INFORMATION SHOWN section start

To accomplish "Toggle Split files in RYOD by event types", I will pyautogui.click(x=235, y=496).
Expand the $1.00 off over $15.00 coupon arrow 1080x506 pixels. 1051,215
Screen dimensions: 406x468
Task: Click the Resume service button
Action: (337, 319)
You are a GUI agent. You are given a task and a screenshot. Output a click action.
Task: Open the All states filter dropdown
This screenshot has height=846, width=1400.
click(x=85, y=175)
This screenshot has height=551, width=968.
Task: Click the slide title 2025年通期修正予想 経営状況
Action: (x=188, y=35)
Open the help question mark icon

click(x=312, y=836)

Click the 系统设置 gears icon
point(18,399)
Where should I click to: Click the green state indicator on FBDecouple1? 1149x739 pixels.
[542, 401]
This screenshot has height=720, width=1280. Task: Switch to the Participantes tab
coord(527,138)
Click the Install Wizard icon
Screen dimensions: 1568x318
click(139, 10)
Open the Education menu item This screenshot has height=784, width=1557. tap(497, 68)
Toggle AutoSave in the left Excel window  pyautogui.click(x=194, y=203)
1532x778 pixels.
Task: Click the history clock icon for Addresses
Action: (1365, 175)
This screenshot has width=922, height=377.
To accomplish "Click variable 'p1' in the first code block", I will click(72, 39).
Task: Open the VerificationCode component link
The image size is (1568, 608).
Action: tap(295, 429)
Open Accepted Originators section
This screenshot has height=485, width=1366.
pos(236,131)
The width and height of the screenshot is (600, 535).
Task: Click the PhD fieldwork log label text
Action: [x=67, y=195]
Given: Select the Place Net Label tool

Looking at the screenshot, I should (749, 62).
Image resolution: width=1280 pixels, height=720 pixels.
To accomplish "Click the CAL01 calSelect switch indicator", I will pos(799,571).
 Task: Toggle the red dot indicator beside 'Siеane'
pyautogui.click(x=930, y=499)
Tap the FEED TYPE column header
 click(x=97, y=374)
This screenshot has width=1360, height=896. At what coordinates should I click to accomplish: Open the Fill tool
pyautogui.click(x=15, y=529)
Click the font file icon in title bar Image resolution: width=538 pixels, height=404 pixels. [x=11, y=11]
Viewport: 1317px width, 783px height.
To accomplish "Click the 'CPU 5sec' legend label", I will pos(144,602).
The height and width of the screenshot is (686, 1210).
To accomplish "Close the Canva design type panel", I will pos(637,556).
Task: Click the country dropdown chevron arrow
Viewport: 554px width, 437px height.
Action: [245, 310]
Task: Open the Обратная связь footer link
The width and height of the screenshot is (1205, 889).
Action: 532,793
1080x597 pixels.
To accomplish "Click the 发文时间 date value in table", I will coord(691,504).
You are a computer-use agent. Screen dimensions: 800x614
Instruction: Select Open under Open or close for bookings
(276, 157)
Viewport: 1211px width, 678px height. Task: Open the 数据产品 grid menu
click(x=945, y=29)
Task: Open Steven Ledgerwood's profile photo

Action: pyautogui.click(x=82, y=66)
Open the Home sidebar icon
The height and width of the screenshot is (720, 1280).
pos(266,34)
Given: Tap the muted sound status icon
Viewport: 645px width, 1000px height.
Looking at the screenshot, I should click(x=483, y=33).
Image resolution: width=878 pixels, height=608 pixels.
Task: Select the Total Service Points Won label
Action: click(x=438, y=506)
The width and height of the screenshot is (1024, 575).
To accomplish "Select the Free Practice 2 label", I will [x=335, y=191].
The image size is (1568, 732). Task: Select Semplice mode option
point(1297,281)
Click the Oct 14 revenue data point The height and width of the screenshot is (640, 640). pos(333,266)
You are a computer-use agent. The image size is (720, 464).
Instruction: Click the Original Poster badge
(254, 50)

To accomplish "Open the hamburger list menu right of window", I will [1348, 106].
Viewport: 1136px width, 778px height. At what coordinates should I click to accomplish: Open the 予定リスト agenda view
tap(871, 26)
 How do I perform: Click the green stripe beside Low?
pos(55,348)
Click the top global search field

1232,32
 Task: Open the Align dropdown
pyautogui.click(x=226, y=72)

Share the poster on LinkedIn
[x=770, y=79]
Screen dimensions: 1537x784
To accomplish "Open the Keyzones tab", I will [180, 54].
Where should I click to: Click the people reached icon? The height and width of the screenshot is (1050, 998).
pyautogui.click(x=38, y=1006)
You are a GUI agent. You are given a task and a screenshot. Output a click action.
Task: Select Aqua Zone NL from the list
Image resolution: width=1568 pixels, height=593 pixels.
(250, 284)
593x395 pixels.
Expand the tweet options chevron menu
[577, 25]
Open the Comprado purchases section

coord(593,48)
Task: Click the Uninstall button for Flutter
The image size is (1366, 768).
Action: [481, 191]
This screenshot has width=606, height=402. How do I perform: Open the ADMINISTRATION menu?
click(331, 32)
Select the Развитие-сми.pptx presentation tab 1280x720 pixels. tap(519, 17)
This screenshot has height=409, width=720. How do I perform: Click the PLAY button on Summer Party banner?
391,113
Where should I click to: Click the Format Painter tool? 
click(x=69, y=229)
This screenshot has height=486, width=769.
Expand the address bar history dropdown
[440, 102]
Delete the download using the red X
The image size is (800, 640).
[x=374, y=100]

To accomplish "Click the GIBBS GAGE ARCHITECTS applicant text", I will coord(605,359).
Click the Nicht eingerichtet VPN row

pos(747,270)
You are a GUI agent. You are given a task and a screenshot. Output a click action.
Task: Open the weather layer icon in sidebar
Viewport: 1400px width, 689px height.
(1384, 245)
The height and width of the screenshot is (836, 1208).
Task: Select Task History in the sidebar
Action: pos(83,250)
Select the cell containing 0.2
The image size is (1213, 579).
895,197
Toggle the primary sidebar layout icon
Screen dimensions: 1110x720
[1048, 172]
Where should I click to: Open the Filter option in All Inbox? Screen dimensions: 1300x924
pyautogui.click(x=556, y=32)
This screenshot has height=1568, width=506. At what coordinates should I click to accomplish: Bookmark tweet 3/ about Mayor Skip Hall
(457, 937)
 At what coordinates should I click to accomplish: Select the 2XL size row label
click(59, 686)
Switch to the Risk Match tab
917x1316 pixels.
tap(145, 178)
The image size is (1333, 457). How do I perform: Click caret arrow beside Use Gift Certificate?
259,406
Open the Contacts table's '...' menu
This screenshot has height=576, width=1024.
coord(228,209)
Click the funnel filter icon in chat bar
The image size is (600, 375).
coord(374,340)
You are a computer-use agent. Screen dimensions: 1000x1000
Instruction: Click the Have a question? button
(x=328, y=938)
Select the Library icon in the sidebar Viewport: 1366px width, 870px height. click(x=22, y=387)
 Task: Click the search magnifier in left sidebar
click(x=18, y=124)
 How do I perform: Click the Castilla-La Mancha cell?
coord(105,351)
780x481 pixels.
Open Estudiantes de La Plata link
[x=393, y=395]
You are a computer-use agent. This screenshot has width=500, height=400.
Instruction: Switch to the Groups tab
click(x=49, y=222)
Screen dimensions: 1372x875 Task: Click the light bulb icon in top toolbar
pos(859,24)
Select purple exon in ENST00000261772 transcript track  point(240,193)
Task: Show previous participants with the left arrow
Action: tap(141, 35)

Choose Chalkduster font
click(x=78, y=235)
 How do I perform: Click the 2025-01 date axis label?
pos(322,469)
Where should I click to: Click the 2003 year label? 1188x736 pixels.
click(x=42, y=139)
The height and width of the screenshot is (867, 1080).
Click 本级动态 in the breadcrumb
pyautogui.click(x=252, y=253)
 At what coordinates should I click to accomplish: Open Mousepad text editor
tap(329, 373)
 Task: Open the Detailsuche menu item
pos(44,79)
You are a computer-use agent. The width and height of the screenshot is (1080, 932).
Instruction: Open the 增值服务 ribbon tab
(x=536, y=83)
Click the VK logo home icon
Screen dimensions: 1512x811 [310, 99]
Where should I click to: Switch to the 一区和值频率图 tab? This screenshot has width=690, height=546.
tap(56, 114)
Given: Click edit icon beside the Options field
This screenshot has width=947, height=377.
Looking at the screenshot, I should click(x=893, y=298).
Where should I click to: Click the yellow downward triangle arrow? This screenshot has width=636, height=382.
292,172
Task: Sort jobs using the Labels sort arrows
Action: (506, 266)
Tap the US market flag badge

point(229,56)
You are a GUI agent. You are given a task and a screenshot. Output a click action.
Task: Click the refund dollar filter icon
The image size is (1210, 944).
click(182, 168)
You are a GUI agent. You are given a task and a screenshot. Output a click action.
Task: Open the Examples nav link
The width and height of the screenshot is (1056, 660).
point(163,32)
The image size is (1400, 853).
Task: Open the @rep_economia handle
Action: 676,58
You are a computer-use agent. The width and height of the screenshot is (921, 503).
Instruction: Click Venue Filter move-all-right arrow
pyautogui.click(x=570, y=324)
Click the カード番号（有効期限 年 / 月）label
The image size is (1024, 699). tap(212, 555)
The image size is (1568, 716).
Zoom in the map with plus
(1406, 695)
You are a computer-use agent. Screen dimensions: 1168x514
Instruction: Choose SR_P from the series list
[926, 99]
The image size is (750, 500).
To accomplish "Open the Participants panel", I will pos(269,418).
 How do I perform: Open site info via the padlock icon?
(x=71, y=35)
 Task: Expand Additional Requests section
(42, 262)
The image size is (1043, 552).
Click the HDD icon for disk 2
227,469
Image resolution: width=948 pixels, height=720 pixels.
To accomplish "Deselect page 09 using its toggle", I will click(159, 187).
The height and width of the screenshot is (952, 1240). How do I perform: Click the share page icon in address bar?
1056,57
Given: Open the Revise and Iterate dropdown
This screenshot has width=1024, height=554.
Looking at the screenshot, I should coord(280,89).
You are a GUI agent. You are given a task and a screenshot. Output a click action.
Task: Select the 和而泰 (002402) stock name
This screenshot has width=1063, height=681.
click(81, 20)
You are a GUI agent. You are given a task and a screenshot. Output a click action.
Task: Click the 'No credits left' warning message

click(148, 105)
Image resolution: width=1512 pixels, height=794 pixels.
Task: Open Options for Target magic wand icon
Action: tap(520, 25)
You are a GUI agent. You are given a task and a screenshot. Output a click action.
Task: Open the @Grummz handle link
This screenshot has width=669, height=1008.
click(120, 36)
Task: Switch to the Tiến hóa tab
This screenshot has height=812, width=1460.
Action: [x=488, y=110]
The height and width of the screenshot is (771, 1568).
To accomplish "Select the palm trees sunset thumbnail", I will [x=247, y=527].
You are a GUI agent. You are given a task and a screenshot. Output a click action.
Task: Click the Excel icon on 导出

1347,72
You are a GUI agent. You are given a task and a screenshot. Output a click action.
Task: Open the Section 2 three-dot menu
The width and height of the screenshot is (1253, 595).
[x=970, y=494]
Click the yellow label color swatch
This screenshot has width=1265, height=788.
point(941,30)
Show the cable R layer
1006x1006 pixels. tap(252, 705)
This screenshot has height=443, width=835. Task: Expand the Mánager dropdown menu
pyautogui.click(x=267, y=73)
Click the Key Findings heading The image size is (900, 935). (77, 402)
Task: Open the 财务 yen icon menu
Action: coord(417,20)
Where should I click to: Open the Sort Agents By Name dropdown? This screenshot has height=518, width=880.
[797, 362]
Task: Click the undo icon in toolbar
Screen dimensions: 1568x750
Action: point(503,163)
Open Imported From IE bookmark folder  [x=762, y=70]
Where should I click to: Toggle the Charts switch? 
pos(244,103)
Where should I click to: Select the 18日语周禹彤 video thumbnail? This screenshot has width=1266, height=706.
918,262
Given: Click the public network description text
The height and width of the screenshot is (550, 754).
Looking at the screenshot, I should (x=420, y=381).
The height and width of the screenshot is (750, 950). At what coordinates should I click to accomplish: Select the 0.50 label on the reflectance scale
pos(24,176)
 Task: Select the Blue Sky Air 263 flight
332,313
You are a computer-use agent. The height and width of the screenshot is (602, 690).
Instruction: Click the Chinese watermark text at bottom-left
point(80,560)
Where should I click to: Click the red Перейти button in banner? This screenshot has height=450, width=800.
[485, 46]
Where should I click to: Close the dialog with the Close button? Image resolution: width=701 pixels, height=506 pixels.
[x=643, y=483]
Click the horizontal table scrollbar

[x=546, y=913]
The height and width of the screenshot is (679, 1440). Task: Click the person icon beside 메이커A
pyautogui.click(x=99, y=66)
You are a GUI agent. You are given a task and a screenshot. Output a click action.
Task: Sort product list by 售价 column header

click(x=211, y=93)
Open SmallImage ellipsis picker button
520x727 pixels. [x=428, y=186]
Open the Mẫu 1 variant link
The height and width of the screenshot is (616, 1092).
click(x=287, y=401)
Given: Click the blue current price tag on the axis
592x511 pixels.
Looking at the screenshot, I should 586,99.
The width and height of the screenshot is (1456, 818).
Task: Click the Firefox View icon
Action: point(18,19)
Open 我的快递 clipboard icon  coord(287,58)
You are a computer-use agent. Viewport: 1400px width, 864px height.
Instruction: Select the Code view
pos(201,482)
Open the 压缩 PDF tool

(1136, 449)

INFORMATION SHOWN section end

**YOUR TASK:**
If a line in the material above holds "computer", copy it.

**ANSWER TO THIS PROBLEM:**
You are a computer-use agent. Screen dimensions: 800x614
You are a computer-use agent. The image size is (720, 464).
You are a computer-use agent. Screen dimensions: 1000x1000
You are a computer-use agent. This screenshot has width=500, height=400.
You are a computer-use agent. The width and height of the screenshot is (1080, 932).
You are a computer-use agent. The width and height of the screenshot is (921, 503).
You are a computer-use agent. Screen dimensions: 1168x514
You are a computer-use agent. The height and width of the screenshot is (602, 690).
You are a computer-use agent. Viewport: 1400px width, 864px height.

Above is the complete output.